Configure LDAP

      +
      Couchbase Server can be configured to authenticate the user by means of an LDAP server; and to recognize the LDAP groups of which the user is a member.

      GET /settings/ldap

      Description

      Returns information about the ldap settings as JSON object.

      Example

      curl -v -u Administrator:password \
      http://localhost:8091/settings/ldap
      {
        "authenticationEnabled": false,
        "authorizationEnabled": false,
        "bindDN": "",
        "bindPass": "",
        "cacheValueLifetime": 300000,
        "encryption": "None",
        "failOnMaxDepth": false,
        "hosts": [],
        "maxCacheSize": 10000,
        "maxGroupCacheSize": 1000,
        "maxParallelConnections": 100,
        "middleboxCompMode": true,
        "nestedGroupsEnabled": false,
        "nestedGroupsMaxDepth": 10,
        "port": 389,
        "requestTimeout": 5000,
        "serverCertValidation": true,
        "userDNMapping": "None"
      }

      POST /settings/ldap

      Description

      This command establishes an LDAP server to provide authentication-support for Couchbase Server.

      Syntax:

       curl -X POST -u <administrator>:<password>
          http://<host>:<port>/settings/ldap
          -d args
          .
          .

      Example

      curl -v -X POST -u Administrator:password \
      http://localhost:8091/settings/ldap \
      -d hosts=172.23.124.25 \
      -d port=389 \
      -d encryption=StartTLSExtension \
      -d serverCertValidation=true \
      --data-urlencode cacert@/path/to/cert \
      -d bindDN='cn=admin,dc=example,dc=com' \
      -d bindPass=password \
      -d authenticationEnabled=true \
      --data-urlencode userDNMapping='{"template":"uid=%u,ou=users,dc=example,dc=com"}' \
      -d authorizationEnabled=true \
      --data-urlencode groupsQuery='ou=groups,dc=example,dc=com??one?(member=%D)'
      Table 1. Controller parameters
      Parameter Description

      authenticationEnabled

      Enables using LDAP to authenticate users. true enables, false disables.
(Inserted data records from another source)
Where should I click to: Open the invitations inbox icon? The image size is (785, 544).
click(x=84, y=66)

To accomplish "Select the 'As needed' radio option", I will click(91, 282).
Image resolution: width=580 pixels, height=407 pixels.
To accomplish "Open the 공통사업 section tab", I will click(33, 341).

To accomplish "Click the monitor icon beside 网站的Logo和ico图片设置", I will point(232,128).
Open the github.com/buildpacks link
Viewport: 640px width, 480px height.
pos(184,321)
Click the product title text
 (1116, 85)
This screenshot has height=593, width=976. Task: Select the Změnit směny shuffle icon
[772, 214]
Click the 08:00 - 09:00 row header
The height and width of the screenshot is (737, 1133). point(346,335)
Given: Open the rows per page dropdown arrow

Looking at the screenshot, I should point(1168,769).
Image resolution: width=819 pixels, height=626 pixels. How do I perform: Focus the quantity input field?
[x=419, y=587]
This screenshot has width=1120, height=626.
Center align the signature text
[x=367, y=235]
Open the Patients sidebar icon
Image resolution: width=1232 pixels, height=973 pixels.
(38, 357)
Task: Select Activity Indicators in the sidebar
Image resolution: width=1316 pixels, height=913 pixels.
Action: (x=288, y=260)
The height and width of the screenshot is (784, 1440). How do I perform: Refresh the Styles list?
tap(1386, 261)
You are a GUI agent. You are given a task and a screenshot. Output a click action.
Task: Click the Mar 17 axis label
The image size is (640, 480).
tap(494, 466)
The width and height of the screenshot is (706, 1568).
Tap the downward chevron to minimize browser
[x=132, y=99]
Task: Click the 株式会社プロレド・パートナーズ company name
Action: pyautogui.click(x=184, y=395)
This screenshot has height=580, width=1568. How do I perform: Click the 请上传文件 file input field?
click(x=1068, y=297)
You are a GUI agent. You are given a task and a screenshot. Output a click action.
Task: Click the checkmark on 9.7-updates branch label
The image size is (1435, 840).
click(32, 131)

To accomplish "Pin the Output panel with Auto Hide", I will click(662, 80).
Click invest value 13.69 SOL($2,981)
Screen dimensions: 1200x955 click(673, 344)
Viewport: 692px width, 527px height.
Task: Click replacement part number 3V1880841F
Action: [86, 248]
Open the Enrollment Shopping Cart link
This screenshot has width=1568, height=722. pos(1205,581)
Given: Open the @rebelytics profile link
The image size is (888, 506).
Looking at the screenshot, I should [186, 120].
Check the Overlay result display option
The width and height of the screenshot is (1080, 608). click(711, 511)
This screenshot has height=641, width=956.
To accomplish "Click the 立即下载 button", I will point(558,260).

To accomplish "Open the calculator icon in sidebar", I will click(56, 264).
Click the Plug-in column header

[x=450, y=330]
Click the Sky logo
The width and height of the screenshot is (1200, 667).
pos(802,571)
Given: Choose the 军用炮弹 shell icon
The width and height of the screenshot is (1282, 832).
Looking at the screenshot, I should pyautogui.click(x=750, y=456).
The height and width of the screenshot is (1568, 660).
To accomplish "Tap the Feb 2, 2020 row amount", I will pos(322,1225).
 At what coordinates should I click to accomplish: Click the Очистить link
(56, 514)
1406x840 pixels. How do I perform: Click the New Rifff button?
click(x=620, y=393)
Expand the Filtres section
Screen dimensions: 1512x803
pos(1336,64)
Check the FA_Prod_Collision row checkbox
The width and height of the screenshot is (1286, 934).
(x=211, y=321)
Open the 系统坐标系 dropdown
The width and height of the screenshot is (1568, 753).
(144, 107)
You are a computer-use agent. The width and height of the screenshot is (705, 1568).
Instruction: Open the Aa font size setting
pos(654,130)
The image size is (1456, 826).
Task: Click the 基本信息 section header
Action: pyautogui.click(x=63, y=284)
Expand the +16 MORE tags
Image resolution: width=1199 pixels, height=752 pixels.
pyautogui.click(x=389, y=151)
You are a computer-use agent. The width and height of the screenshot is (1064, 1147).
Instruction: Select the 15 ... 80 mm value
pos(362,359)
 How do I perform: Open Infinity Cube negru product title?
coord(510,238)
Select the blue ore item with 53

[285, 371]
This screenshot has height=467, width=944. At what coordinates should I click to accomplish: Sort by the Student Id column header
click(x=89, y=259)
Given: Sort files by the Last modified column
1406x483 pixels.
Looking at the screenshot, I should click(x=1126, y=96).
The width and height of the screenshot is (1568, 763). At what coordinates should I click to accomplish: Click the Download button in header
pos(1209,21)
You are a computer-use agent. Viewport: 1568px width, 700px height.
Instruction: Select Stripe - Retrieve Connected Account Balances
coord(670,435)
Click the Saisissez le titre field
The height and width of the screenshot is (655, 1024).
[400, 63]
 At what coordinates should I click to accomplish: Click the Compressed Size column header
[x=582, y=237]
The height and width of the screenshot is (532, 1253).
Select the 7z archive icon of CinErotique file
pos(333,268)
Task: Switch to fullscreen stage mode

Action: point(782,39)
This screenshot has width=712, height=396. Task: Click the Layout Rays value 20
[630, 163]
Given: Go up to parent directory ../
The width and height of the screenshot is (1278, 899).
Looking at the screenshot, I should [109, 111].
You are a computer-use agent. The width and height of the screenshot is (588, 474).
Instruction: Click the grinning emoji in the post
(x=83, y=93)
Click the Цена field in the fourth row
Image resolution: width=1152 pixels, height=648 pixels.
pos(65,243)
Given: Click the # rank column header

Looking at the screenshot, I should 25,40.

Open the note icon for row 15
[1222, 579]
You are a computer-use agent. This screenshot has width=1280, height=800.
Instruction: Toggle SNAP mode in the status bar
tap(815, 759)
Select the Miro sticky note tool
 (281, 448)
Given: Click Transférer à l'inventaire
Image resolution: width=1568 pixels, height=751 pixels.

      authorizationEnabled

      Enables using of LDAP groups for authorization. true enables, false disables.

      hosts

      Comma-separated list of LDAP hosts.

      port

      LDAP port

      encryption

      Encryption method to communicate with LDAP servers. Can be StartTLSExtension, TLS, or false.

      maxParallelConnections

      Maximum number of parallel connections that can be established with LDAP servers.

      middleboxCompMode

      Whether networking TLS middlebox compatibility is on or off. Defaults to true which enables middlebox compatibility. See Advanced Settings on the Configure LDAP page for more information about this setting.

      serverCertValidation

      Whether server certificate validation be enabled: true enables, false disables.

      cacert

      Certificate in PEM format to be used in LDAP server certificate validation, if serverCertValidation is true.

      maxCacheSize

      Maximum number of requests that can be cached: defaults to 10000.

      requestTimeout

      The timeout for LDAP requests, in milliseconds.

      userDNMapping

      Controls how Couchbase Server maps usernames supplied by authentication attempts to LDAP Distinguished Names (DN). The value contains a JSON object with one of three keys: template, query, or advanced.

      • template: the value for this key must contain a template that directly maps the username to a DN.

      • query: the value for this key must contain an LDAP query to search for the user.

      • advanced: the value for this key contains an array of JSON objects. Each object has a key that defines a regular expression for Couchbase Server to match against the username, and a replacement string that formats a DN template or LDAP query.

      For more information, see User Authentication Enablement.

      bindDN

      DN to use for searching users and groups synchronization.

      bindPass

      Password for bindDN user.

      groupsQuery

      LDAP query, to get the users' groups by username in RFC4516 format. The %u and %D placeholders can be used, for username and user’s DN respectively. If attribute is present in the query, the list of attribute values in the search result is considered as list of user’s groups (single entry result is expected): for example: '%D?memberOf?base'.

      If the attribute is not present in the query, every returned entry is considered a group: for example, 'ou=groups,dc=example,dc=com??one?(member=%D)'

      nestedGroupsEnabled

      If enabled Couchbase server will try to recursively search for groups for every discovered ldap group. groupsQuery will be user for the search.

      nestedGroupsMaxDepth

      Maximum number of recursive groups requests the server is allowed to perform. This option is only valid when nested groups are enabled. Value must be an integer between 1 and 100: the default is 10.

      cacheValueLifetime

      Lifetime of values in cache in milliseconds. Default 300000 ms.

      clientTLSCert

      A certificate to be used by Couchbase Server as a client, in authentication with LDAP.

      clientTLSKey

      The private key that corresponds to Couchbase Server’s client certificate, for use in authentication with LDAP.